La viticulture est très diverse, dans son fonctionnement, mais aussi du fait du climat propre à chaque région : les besoins de protection du vignoble ne sont pas les mêmes en Méditerranée, dans la Loire et sur la façade Atlantique.
Depuis 2015, on observe une diminution très marquée de l'utilisation des produits, notamment les plus dangereux, les CMR. Elle est drastique dans certains vignobles : dans le grand Sud-Ouest, de Cognac à Bordeaux et autour de Toulouse. Dans le Bordelais, par exemple, on est descendu en dessous de 10 % d'utilisation des produits CMR et la part des produits bio et de biocontrôle atteint 65 % en 2022. C'est une révolution qui s'est faite en cinq ou six ans.
Il est vrai que l'objectif de 50 % – encore faut-il savoir de quoi on parle en y faisant référence – n'est sans doute pas atteint, mais ce que l'on a réussi en si peu de temps est déjà un exploit étonnant. Cette transition, endossée par l'ensemble de la viticulture, est attendue par la société – mais nous faisons partie de la société et nous avons les mêmes attentes que nos clients.
Si nous ne sommes pas allés plus loin, c'est faute d'alternatives. Tandis que certaines molécules ont disparu, d'autres, qui pourraient être disponibles plus vite, n'arrivent pas parce que les autorisations de mise sur le marché (AMM) prennent du temps, particulièrement pour les produits bio et de biocontrôle. Il faudrait faire évoluer la réglementation pour accélérer ces AMM et, en attendant, étendre les possibilités d'AMM provisoires. Un autre enjeu, très technique, est la reconnaissance mutuelle d'AMM. L'Europe est divisée en deux zones, nord et sud ; la France appartient aux deux. Ainsi, lorsque nos amis espagnols autorisent un nouveau produit, celui-ci ne peut pas entrer en France s'ils n'en ont pas demandé l'homologation pour la zone nord.

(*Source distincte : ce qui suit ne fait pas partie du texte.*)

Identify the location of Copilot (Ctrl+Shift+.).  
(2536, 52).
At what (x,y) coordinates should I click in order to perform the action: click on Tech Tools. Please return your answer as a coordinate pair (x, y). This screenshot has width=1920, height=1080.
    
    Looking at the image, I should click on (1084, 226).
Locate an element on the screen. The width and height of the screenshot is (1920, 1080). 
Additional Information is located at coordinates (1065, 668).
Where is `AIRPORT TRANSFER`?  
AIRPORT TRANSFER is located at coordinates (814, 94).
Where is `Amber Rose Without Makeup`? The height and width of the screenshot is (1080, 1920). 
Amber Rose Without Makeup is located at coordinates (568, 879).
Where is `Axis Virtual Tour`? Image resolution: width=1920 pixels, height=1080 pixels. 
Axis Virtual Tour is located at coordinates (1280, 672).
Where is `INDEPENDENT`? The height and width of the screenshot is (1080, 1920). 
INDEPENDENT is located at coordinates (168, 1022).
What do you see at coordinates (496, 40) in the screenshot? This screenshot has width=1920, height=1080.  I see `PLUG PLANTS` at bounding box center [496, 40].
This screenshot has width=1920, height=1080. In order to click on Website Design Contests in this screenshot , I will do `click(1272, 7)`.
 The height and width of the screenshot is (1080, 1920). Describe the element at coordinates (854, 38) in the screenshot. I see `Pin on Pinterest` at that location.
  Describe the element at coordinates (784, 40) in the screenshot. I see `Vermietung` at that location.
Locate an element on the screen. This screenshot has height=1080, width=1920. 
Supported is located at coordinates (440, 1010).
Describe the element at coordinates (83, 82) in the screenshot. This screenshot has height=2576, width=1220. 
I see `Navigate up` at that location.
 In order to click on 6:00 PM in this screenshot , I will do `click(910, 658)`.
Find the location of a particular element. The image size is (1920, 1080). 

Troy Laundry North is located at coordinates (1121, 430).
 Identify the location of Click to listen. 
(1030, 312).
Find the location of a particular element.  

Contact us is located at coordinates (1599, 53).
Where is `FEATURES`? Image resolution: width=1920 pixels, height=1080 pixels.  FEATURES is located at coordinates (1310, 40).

J'en viens à l'enjeu assurantiel. La société nous demande de traiter moins et nous le souhaitons aussi, mais cette prise de risque est assumée à 100 % par le producteur. En 2023, certaines entreprises, bio mais pas seulement, auront quasiment tout perdu. Si ce problème assurantiel n'est pas traité, des viticulteurs vont réintroduire des CMR. Être certifié n'est pas un objectif si cela signifie mourir économiquement.
Je fais partie de la task force « viti » qui travaille sur l'anticipation de l'éventuelle suppression de molécules. Lorsqu'une molécule est retirée du marché, nous avons besoin de temps pour trouver des alternatives. Nous avons identifié trois grands dangers, le mildiou, le black-rot et la flavescence dorée – qui provoque en trois ou quatre ans la perte de toute la parcelle : si nous perdions la famille des pyréthrinoïdes, c'est une partie du vignoble, en bio comme en conventionnel, qui disparaîtrait.